I bought the herb labeled “Bee Balm” on a lark. I planted the small ground hugging perennial that summer and watched it spread into a patch of green. When the second year arrived it bloomed in huge four foot stalks topped with the most interesting fuchsia flowers. But what knocked me out is that each one drew bees like crazy, but not just honeybees, but many species in all sizes, shapes and colors. I’d no idea so many wild bees visited my garden until they began to collect on these flowers.

It’s a plant that lost favor during the years that bees of any kind were insecta non grata in most American gardens. Homeowners were fearful of painful stings. Others afflicted with allergies demanded a bee-free garden to avoid the potential for anaphylactic shock. Where kids and swimming pools combine, bees were definitely undesirable. But things have changed dramatically since then as we wake up to the dwindling population of pollinators crucial to so many agricultural crops.

My experience with Monarda fistulosa and its sister Monarda didyma and the bees changed the way I look at native plants. These flowers range from the east coast states all the way to Idaho and Washington with many regional variations. Naturally wild bee species are programmed to seek this perennial wildflower that came into gardens very early on.

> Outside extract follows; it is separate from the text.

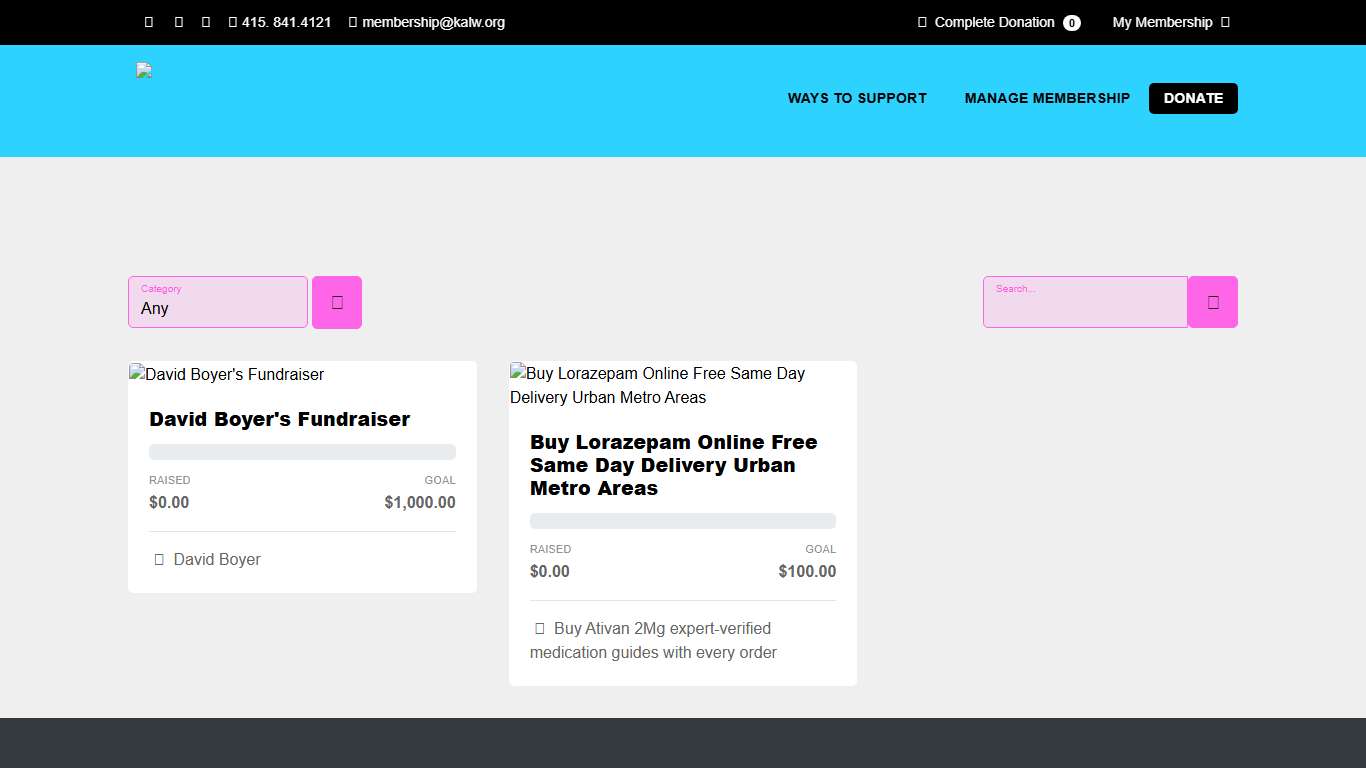Click the David Boyer's Fundraiser card image
Screen dimensions: 1366x768
point(227,374)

What really drove its popularity is rooted in American Revolution history. Bee balm has long been a popular medicinal among Native Americans within its range. They prepared it as an herbal tea to treat a wide variety of ailments. The flavor of the tea was so appealing that colonists took to drinking it after the Boston Tea Party when they boycotted all imported, heavily taxed English tea. This is why the New England species of Monarda is commonly called “Oswego tea”.

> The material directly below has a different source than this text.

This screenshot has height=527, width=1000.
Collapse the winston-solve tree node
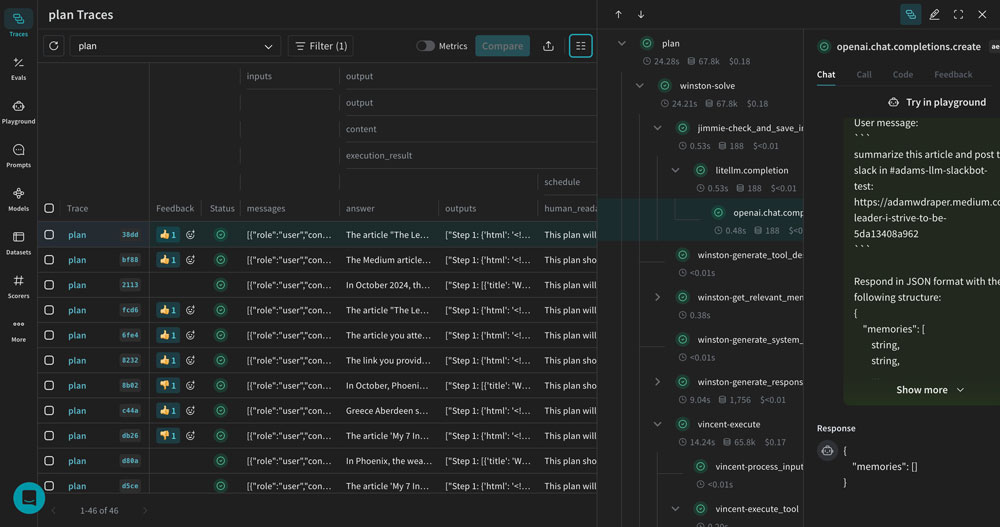[640, 86]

My perennials are not pampered so it was a pleasure to see this native was rugged enough to grow in rural areas without special care. This is a sun lover with one vulnerability: mildew. When grown where air is still, or in high humidity, foliage can be attached by powdery mildew that accumulates on the leaves to discolor and distort. Reserve these plants for open spaces where they’ll feel the natural exchanges of air temperatures and moisture throughout the day and night.

Another issue with monarda that puts it well away from living areas is its size. When in full bloom this is a big plant with tall very slender flower stems too numerous and thin to stake properly for support. When weighted down by rain water or overhead irrigation they instantly flop. Prefab wire perennial frameworks set upon the plant early in the year allow the stems to rise up through these openings to provide invisible support.

Very old gardening books remind us to put monarda in the back of the border where the flower stalks can rise without obscuring other plants. It’s recommended to keep them back from edges of walk ways where being brushed by passer’s by risks their stability too.

This is a cold hardy perennial rated to a frigid Zone 4, but it thrives in California’s dry summers easily with modest irrigation. Small fuel volume combined with spring growth and early flowering is timed nicely for western fire-prone home sites because they can be cut down flat after flowering for the dry wildfire season.

Monarda is among the least known but the most interesting of all native perennials. It works well with all the tallgrass prairie favorites such as shooting star and purple coneflower. It’s also adapted to grow among meadow grasses where the stalks can be mowed down at season’s end for a quick and easy tidy up. Yet it’s highbrow enough to fit into the most elegant perennial border too. So if you want bees, invite Monarda, into your summer garden and she will bring in the rarely seen pollinators no matter where you live.